* _TASK GOAL_: Render the data from the line with "Task: Pick the Pressure load option" up to and including the line with "Action: [x=271, y=199]" as a JSON list of strings, one string per line, with blank lines omitted. Leave the pictures out of your answer.

* _STORED ROWS_:
..............................

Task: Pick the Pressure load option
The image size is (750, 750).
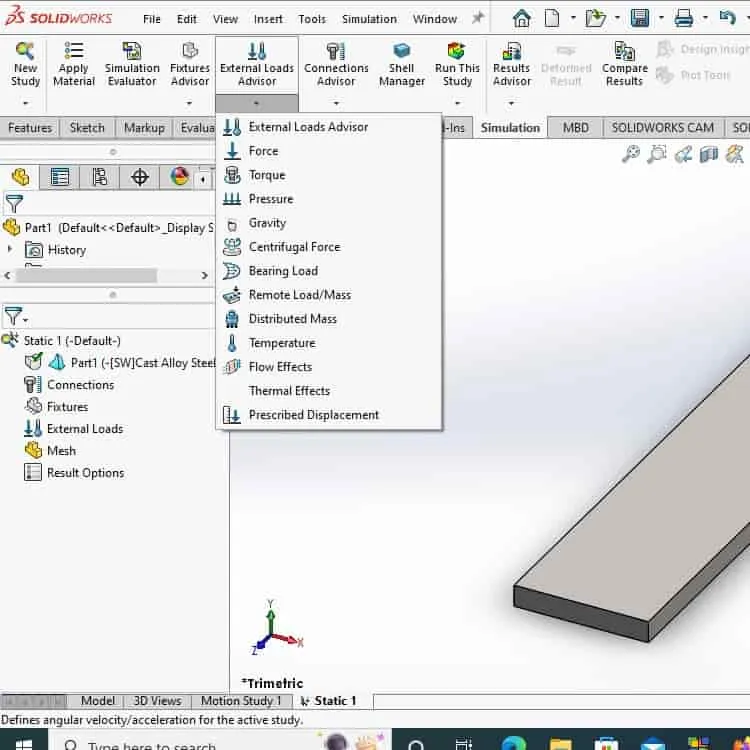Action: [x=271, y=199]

..............................

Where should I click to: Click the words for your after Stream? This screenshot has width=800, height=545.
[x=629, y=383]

..............................

* _ANSWER_:
[
  "Task: Pick the Pressure load option",
  "The image size is (750, 750).",
  "Action: [x=271, y=199]"
]